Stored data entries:

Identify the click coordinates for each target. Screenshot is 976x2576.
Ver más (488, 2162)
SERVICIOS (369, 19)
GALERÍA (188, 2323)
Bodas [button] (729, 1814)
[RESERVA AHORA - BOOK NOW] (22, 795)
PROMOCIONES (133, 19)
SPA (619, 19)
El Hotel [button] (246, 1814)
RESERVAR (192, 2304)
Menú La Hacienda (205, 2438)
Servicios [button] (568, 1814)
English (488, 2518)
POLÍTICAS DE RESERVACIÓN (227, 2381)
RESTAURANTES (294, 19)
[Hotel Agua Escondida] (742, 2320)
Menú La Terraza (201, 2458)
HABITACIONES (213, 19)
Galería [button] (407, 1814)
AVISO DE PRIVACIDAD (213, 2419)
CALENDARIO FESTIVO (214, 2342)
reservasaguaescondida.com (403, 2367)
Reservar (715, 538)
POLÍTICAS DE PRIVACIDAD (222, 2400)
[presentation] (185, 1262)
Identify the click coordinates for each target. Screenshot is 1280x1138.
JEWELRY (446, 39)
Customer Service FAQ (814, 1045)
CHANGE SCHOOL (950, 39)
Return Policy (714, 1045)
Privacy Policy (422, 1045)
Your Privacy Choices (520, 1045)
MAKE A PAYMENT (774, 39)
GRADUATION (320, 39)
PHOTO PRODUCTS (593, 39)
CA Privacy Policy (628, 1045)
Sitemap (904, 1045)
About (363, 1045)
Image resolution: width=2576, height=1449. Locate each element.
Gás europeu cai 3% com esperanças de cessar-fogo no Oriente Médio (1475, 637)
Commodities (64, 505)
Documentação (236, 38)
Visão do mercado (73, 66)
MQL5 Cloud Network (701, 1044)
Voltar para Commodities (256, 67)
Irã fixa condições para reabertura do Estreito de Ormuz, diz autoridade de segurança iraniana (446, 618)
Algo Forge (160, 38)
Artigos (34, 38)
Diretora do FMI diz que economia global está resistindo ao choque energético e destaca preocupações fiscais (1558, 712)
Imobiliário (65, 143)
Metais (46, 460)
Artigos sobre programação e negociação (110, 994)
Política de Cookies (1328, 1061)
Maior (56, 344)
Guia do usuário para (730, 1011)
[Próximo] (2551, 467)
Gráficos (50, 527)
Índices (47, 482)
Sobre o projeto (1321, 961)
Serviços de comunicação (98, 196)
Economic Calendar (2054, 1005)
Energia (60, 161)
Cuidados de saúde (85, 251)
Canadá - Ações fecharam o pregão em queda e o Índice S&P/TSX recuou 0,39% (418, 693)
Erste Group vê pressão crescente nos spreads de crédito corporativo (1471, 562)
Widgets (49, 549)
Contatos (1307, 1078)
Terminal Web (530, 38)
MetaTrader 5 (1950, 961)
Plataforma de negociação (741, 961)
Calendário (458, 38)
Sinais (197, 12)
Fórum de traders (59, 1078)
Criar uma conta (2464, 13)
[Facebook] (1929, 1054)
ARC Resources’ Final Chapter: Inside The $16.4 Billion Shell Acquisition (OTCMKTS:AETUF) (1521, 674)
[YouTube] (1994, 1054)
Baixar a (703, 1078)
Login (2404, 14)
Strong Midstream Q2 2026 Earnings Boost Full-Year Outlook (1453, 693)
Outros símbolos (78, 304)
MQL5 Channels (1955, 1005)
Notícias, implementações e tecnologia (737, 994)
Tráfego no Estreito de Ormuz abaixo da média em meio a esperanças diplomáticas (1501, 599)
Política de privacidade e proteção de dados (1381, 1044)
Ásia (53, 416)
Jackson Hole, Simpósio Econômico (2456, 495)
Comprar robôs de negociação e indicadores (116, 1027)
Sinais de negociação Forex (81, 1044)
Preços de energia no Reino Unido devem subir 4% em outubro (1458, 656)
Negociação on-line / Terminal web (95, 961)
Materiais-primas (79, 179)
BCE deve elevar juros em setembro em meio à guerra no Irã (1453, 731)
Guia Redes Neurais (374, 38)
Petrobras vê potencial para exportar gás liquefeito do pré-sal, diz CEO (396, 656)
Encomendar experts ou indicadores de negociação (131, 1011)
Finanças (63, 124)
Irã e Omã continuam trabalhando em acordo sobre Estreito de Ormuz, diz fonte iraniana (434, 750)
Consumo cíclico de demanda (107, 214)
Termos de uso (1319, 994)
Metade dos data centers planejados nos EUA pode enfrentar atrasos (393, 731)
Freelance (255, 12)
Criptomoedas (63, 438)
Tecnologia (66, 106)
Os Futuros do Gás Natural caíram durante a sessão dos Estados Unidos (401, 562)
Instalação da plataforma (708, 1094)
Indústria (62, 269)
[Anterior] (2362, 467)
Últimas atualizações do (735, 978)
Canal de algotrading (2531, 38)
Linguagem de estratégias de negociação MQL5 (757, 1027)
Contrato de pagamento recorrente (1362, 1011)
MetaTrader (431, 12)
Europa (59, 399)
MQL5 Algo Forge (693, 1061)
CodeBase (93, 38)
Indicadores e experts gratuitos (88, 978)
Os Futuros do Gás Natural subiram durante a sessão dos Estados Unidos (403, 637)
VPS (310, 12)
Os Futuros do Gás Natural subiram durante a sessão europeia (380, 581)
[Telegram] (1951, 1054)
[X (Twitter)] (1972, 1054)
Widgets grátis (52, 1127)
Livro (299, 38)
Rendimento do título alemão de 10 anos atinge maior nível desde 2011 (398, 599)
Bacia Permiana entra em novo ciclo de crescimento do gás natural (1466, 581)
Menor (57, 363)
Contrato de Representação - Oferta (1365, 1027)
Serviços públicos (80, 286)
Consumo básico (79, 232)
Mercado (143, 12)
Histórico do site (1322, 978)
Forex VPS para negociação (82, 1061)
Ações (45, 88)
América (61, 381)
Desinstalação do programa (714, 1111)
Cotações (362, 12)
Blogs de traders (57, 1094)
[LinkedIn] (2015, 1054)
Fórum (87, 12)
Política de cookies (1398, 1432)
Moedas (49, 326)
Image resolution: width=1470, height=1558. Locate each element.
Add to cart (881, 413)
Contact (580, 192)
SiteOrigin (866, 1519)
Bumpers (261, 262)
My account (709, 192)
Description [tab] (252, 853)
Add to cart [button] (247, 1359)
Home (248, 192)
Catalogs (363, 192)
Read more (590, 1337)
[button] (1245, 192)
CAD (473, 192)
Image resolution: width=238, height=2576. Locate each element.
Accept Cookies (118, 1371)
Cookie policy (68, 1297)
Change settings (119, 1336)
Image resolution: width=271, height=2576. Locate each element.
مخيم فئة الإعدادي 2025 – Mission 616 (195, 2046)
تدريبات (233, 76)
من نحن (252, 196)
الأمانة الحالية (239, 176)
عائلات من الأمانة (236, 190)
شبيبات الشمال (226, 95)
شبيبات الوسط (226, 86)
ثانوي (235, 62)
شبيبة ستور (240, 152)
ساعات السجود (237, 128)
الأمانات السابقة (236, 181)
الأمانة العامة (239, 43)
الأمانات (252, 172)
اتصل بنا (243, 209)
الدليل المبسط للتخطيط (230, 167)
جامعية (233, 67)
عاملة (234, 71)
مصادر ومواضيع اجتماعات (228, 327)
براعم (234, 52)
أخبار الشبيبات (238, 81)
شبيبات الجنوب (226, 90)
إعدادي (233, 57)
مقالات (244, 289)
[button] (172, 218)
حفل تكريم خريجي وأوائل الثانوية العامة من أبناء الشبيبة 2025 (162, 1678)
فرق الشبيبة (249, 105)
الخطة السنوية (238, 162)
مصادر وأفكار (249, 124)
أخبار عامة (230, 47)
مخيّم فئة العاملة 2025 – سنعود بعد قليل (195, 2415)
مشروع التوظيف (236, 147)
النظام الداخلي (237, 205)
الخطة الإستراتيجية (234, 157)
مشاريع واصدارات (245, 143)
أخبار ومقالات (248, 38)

### What is needed
Extract from the records above the lines from the one containing "Return Policy (714, 1045)" to the one containing "Baixar a (703, 1078)", both lines included, exactly as they appear and with nothing else.

### Answer for this exercise
Return Policy (714, 1045)
Privacy Policy (422, 1045)
Your Privacy Choices (520, 1045)
MAKE A PAYMENT (774, 39)
GRADUATION (320, 39)
PHOTO PRODUCTS (593, 39)
CA Privacy Policy (628, 1045)
Sitemap (904, 1045)
About (363, 1045)
Image resolution: width=2576, height=1449. Locate each element.
Gás europeu cai 3% com esperanças de cessar-fogo no Oriente Médio (1475, 637)
Commodities (64, 505)
Documentação (236, 38)
Visão do mercado (73, 66)
MQL5 Cloud Network (701, 1044)
Voltar para Commodities (256, 67)
Irã fixa condições para reabertura do Estreito de Ormuz, diz autoridade de segurança iraniana (446, 618)
Algo Forge (160, 38)
Artigos (34, 38)
Diretora do FMI diz que economia global está resistindo ao choque energético e destaca preocupações fiscais (1558, 712)
Imobiliário (65, 143)
Metais (46, 460)
Artigos sobre programação e negociação (110, 994)
Política de Cookies (1328, 1061)
Maior (56, 344)
Guia do usuário para (730, 1011)
[Próximo] (2551, 467)
Gráficos (50, 527)
Índices (47, 482)
Sobre o projeto (1321, 961)
Serviços de comunicação (98, 196)
Economic Calendar (2054, 1005)
Energia (60, 161)
Cuidados de saúde (85, 251)
Canadá - Ações fecharam o pregão em queda e o Índice S&P/TSX recuou 0,39% (418, 693)
Erste Group vê pressão crescente nos spreads de crédito corporativo (1471, 562)
Widgets (49, 549)
Contatos (1307, 1078)
Terminal Web (530, 38)
MetaTrader 5 (1950, 961)
Plataforma de negociação (741, 961)
Calendário (458, 38)
Sinais (197, 12)
Fórum de traders (59, 1078)
Criar uma conta (2464, 13)
[Facebook] (1929, 1054)
ARC Resources’ Final Chapter: Inside The $16.4 Billion Shell Acquisition (OTCMKTS:AETUF) (1521, 674)
[YouTube] (1994, 1054)
Baixar a (703, 1078)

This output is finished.